From staff reports
It’s no secret that housing took a huge hit during the last recession. But during this long period of economic expansion that followed — a record 121 months as of July 2019 — how did the market fare?
A special CoreLogic report, “The Role of Housing in the Longest Economic Expansion,” takes a look at the years from 2008 (the start of the Recession) to July 2019.
“June 2009 marked the trough of the Great Recession, after which gross domestic product (GDP) and industrial production resumed growth,” the report said. “Since then, the economy has continued to grow. With housing comprising approximately 15 percent of GDP since 2010, the real estate market is an important indicator of economic health.”

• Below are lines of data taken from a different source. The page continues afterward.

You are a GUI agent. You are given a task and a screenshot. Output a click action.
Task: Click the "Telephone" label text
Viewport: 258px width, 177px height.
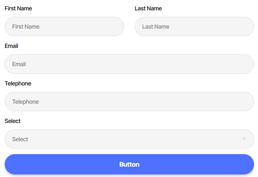point(18,83)
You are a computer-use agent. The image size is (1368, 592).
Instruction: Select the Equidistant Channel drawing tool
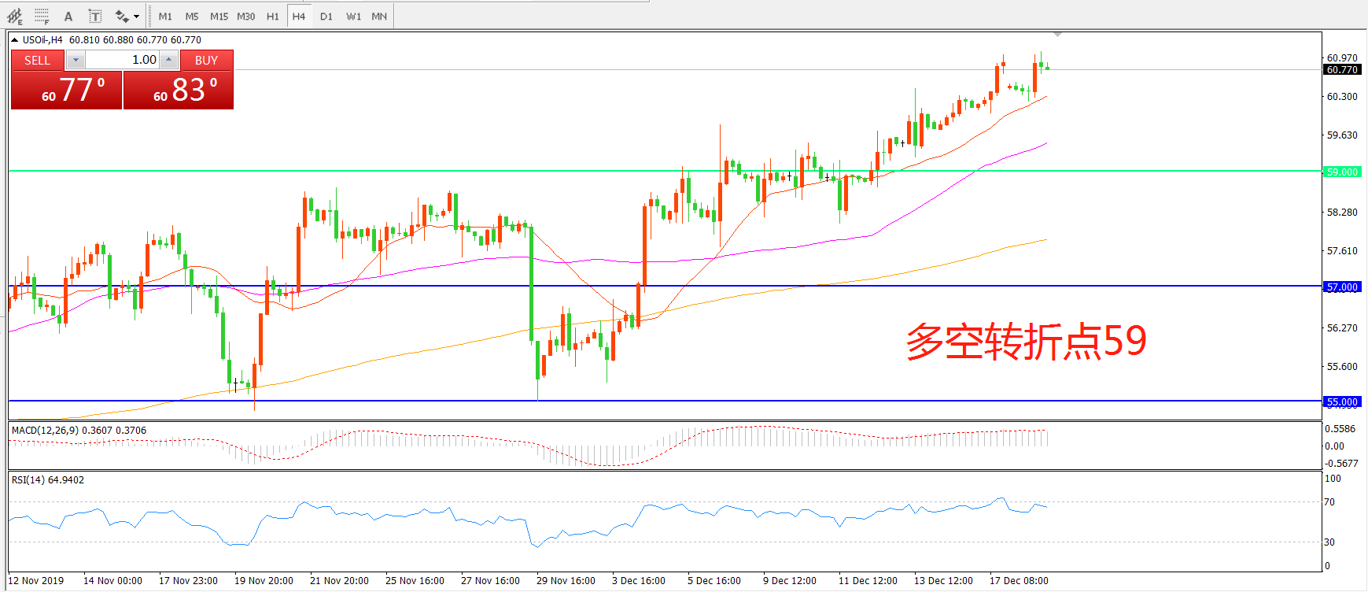coord(15,16)
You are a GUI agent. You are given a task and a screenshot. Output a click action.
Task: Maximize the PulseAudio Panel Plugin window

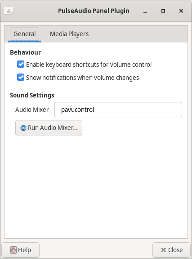163,11
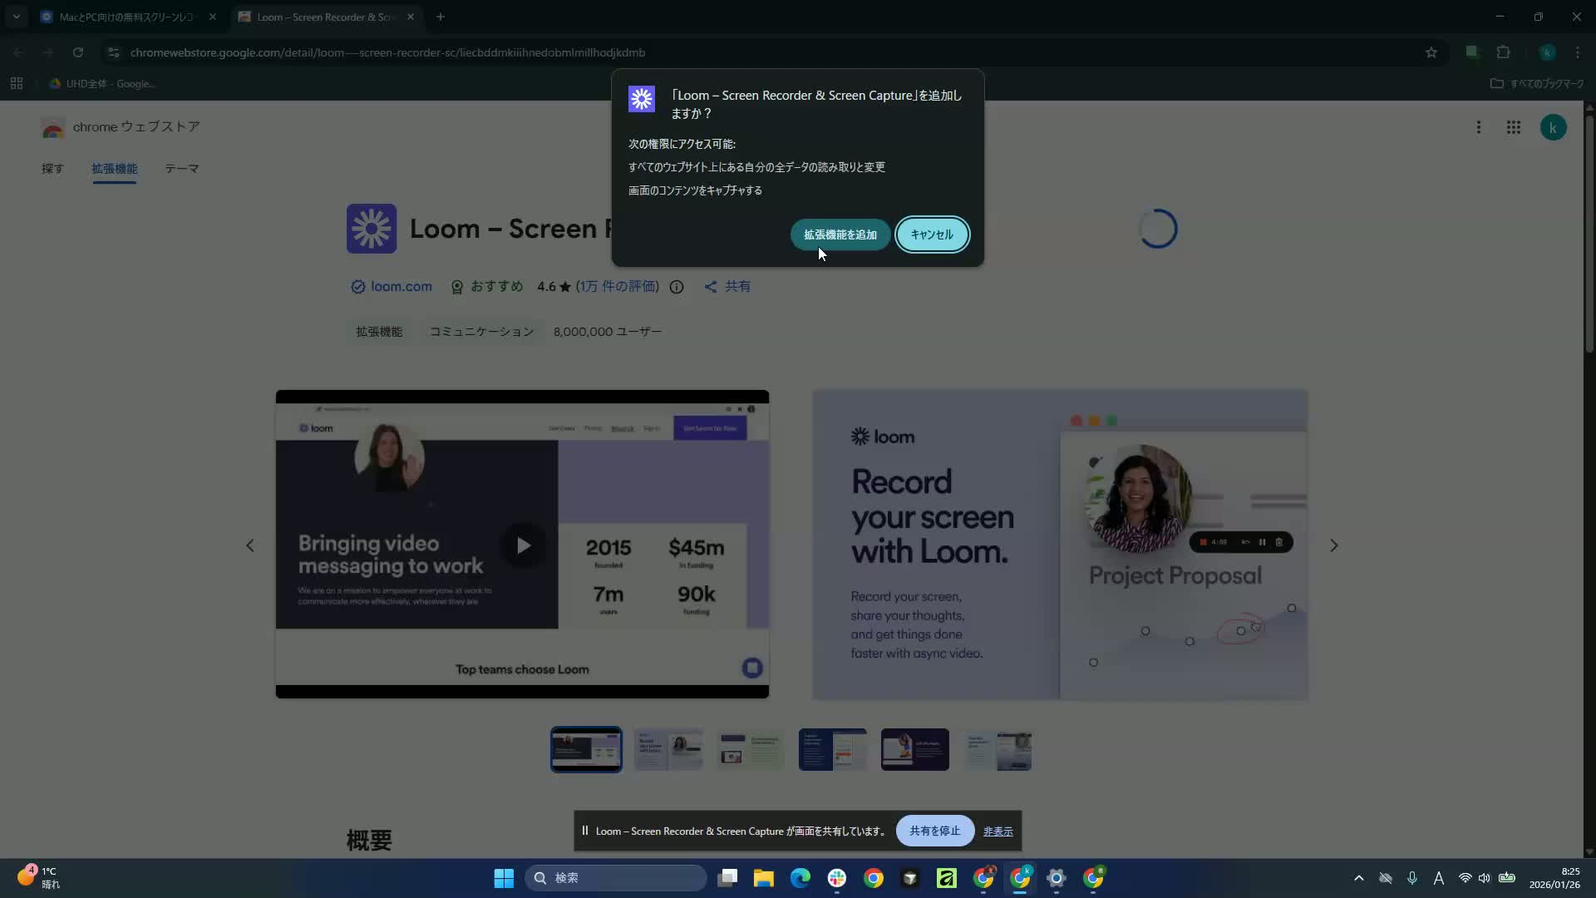Open the tab search dropdown arrow

[x=16, y=17]
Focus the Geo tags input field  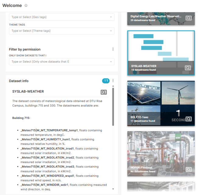point(58,17)
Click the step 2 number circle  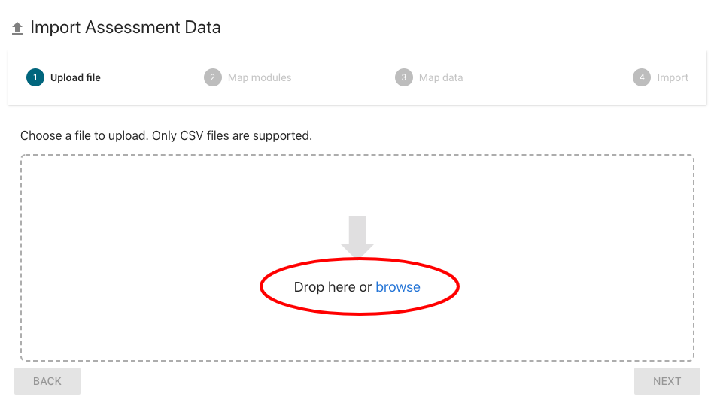[213, 77]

How did that factor in Texas? The report refers to the CoreLogic Home Price Index, which uses public records, real estate databases and other data, as well as more than 40 years of repeat sales transactions to analyze home price trends.
At the start of the Recession, Texas’ HPI was negative 4 percent before it began to rebound, staying in the negative digits until it jumped from negative 0.3 percent in 2011 to 4.2 percent in 2012. It’s highest point was in 2013 and 2014, where it held at 7.4 percent for two years. As of July 2019, it is 4.6 percent.
Nationally, the number of homes with negative equity has decreased as home values have improved. The number moved from 25.9 percent in the first quarter of 2010 to 4.1 percent in the first quarter of 2019.
In fact, by the end of the first quarter of 2019, total home equity reached $15.8 trillion, up from $6.1 trillion in 1Q 2009.
“Between the first quarter of 2010 and the first quarter of 2019, the average equity per borrower increased from approximately $75,000 to approximately $171,000,” CoreLogic said. There was an average $13,600 gain in equity per borrower in 2018.
“Home prices have increased steadily since 2011, creating record amounts of home equity and putting homeowners in a good position to weather future downturns,” said Molly Boesel, CoreLogic principal economist.
Home prices and rents have recovered from their Recession era rates as well. Through May 2019, home prices rose 50 percent (cumulatively) and single-family rents increased 33 percent. Rental vacancies were 7 percent in 2019 1Q, and 1.4 percent for homeowners.
“We expect the housing market to enter a normalcy phase over the next 24 months,” said CoreLogic deputy chief economist Ralph McLaughlin. “With prices neither rising too fast nor too slow, and with a growing stream of young households looking to buy homes over the next two decades, the long-term view looks healthy.”
But are we headed toward a recession? While unemployment is at a 50-year low, inflation rates are below the Federal Reserve Board’s 2 percent target, and the GDP is exhibiting strong growth in 2019 so far, there have been concerns, the report noted.
“However, as the economy continues to progress, concerns over an imminent recession have been rising,” the report said. “The 10-Year Treasury Yield dropped to roughly 2 percent in June 2019 from 3.2 percent in November 2018, a sign that the bond market fears a slowdown.”
The report also points to a bumpy stock market over the past 15 months as a worry as well.
“Experts have also hinted to a likely recession,” CoreLogic said. “Forty-nine percent of the respondents in the Wall Street Journal’s Economic Forecasting Survey expect a recession to occur in 2020 while 36.6 percent expect one the following year.”
NABE Outlook Survey panelists also agreed and predicted real GDP growth would slow to 2.4 percent in 2019 and 2 percent in 2020.
“In the housing economy, while home prices are still growing, they are doing so at a slower pace,” the report said. “Home prices increased just 3.6 percent year over year in May 2019, down from 4.1 percent in January. Additionally, housing starts in May 2019 underperformed, dropping 0.9 percent below the revised April estimate.”
But there are still signs of good news. The overall mortgage delinquency rate hit a record low in April, and mortgage rates are currently at a two-year low, improving loan affordability for hopeful homebuyers.
“The CoreLogic HPI ForecastTM expects a moderate, 5.6 percent acceleration in annual home price growth from June 2019 to June 2020,” the report said.